Verde progettato appositamente a scopo curativo

imagesIn che misura un giardino può davvero aiutare a guarire?

In America gli healing gardens (verde progettato appositamente a scopo curativo) sono una realtà diffusa da due decenni.

In Italia, fino a poco tempo fa non se ne parlava neppure. Ma qualcosa sta cambiando. Ci sono convegni, pubblicazioni, blog. E un’attenzione crescente da parte delle istituzioni più illuminate: piccoli centri locali ma anche strutture gigantesche come l’Istituto Nazionale dei Tumori e il Neurologico Besta di Milano.Questo è quanto riferisce il professor Giulio Senes, ricercatore alla Facoltà di Agraria dell’Università degli Studi di Milano e direttore del corso di perfezionamento in “progettazione del verde nelle strutture di cura”.

Sta cambiando il concetto di medicina: ora ci si prende in carico l’individuo e il suo benessere a 360 gradi. Non è un caso che nel suo progetto per la «fabbrica della salute», che sorgerà nell’area ex Falck di Sesto San Giovanni, Milano, Renzo Piano abbia posto al centro la «fragilità dell’uomo nel momento della malattia». Lo scopo dell’architettura è di offrire alla sofferenza quella dignità della persona troppo spesso sacrificata da strutture afflitte da gigantismo. Nella nuova realtà ospedaliera, pronta dopo il 2016, laboratori e sale chirurgiche saranno sottoterra e ogni camera avrà una piccola finestra sporgente sul parco. Anche dal letto si godrà la vista sul verde: sugli alberi d’alto fusto ma anche sugli orti, che oggi  sono parte integrante del processo di cura.

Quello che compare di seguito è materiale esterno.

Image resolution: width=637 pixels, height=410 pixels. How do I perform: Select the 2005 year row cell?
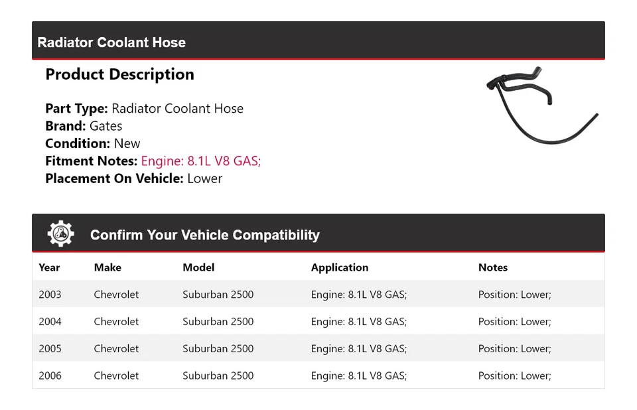click(50, 348)
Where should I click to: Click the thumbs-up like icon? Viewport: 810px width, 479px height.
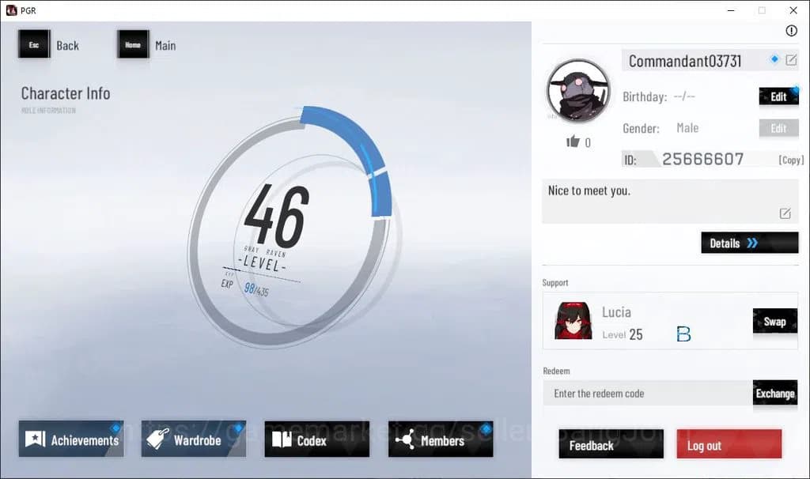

Questa certezza sul ruolo chiave del verde per la cura dei malati deve molto agli studi del dottor Roger Ulrich, fondatore del primo centro interdisciplinare tra medicina e architettura all’Università del Texas e pioniere della ricerca sui giardini curativi.

Per dieci anni, Ulrich ha portato piante nelle camere d’ospedale, spostato letti per garantire una vista sull’esterno, allestito pareti con immagini naturalistiche. Alla fine ha raccolto una tale quantità di dati da poter affermare, con sicurezza, che i pazienti che avevano accesso alla natura tornavano in salute più velocemente rispetto agli altri.